= EXERCISE DESCRIPTION =
Reprint every line of the data, keeping each character intact.

= PROVIDED DATA =
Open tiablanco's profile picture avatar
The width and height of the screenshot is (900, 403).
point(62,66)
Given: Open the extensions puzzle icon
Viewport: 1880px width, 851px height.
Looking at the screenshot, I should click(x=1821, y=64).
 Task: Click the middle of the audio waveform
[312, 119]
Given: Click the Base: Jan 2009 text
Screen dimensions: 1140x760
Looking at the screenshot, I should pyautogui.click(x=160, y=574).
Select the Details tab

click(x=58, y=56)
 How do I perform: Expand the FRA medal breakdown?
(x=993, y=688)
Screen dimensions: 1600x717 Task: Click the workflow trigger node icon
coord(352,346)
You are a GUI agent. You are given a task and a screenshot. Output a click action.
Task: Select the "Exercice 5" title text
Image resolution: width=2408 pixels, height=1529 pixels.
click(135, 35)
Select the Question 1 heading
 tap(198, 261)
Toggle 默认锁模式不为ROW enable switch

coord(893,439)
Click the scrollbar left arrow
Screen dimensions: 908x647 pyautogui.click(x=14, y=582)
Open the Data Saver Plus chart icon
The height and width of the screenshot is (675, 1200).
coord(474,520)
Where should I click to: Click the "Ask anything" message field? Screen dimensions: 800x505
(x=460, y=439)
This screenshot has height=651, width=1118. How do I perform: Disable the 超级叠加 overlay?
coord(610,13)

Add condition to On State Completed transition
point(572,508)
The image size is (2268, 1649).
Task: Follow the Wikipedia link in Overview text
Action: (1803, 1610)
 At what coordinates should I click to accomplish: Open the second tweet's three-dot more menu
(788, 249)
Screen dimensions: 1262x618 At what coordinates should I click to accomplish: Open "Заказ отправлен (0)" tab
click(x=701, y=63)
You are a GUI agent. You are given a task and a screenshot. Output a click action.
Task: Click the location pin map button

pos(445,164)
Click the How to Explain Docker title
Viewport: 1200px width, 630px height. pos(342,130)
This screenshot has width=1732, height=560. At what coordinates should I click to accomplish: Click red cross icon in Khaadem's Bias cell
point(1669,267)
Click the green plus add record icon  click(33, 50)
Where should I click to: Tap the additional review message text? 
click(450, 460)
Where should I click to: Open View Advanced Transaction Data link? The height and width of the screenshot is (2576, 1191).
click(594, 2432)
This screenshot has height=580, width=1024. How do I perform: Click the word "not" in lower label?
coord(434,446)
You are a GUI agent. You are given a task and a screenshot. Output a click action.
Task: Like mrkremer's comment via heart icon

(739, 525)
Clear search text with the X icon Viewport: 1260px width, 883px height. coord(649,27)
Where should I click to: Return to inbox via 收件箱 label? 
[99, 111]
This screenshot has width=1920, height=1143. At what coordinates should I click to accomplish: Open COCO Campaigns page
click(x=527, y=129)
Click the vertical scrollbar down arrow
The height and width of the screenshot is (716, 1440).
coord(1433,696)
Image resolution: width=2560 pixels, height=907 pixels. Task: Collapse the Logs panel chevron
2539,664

= ANSWER TO THE PROBLEM =
Open tiablanco's profile picture avatar
The width and height of the screenshot is (900, 403).
point(62,66)
Given: Open the extensions puzzle icon
Viewport: 1880px width, 851px height.
Looking at the screenshot, I should click(x=1821, y=64).
 Task: Click the middle of the audio waveform
[312, 119]
Given: Click the Base: Jan 2009 text
Screen dimensions: 1140x760
Looking at the screenshot, I should pyautogui.click(x=160, y=574).
Select the Details tab

click(x=58, y=56)
 How do I perform: Expand the FRA medal breakdown?
(x=993, y=688)
Screen dimensions: 1600x717 Task: Click the workflow trigger node icon
coord(352,346)
You are a GUI agent. You are given a task and a screenshot. Output a click action.
Task: Select the "Exercice 5" title text
Image resolution: width=2408 pixels, height=1529 pixels.
click(135, 35)
Select the Question 1 heading
 tap(198, 261)
Toggle 默认锁模式不为ROW enable switch

coord(893,439)
Click the scrollbar left arrow
Screen dimensions: 908x647 pyautogui.click(x=14, y=582)
Open the Data Saver Plus chart icon
The height and width of the screenshot is (675, 1200).
coord(474,520)
Where should I click to: Click the "Ask anything" message field? Screen dimensions: 800x505
(x=460, y=439)
This screenshot has height=651, width=1118. How do I perform: Disable the 超级叠加 overlay?
coord(610,13)

Add condition to On State Completed transition
point(572,508)
The image size is (2268, 1649).
Task: Follow the Wikipedia link in Overview text
Action: (1803, 1610)
 At what coordinates should I click to accomplish: Open the second tweet's three-dot more menu
(788, 249)
Screen dimensions: 1262x618 At what coordinates should I click to accomplish: Open "Заказ отправлен (0)" tab
click(x=701, y=63)
You are a GUI agent. You are given a task and a screenshot. Output a click action.
Task: Click the location pin map button

pos(445,164)
Click the How to Explain Docker title
Viewport: 1200px width, 630px height. pos(342,130)
This screenshot has width=1732, height=560. At what coordinates should I click to accomplish: Click red cross icon in Khaadem's Bias cell
point(1669,267)
Click the green plus add record icon  click(33, 50)
Where should I click to: Tap the additional review message text? 
click(450, 460)
Where should I click to: Open View Advanced Transaction Data link? The height and width of the screenshot is (2576, 1191).
click(594, 2432)
This screenshot has height=580, width=1024. How do I perform: Click the word "not" in lower label?
coord(434,446)
You are a GUI agent. You are given a task and a screenshot. Output a click action.
Task: Like mrkremer's comment via heart icon

(739, 525)
Clear search text with the X icon Viewport: 1260px width, 883px height. coord(649,27)
Where should I click to: Return to inbox via 收件箱 label? 
[99, 111]
This screenshot has width=1920, height=1143. At what coordinates should I click to accomplish: Open COCO Campaigns page
click(x=527, y=129)
Click the vertical scrollbar down arrow
The height and width of the screenshot is (716, 1440).
coord(1433,696)
Image resolution: width=2560 pixels, height=907 pixels. Task: Collapse the Logs panel chevron
2539,664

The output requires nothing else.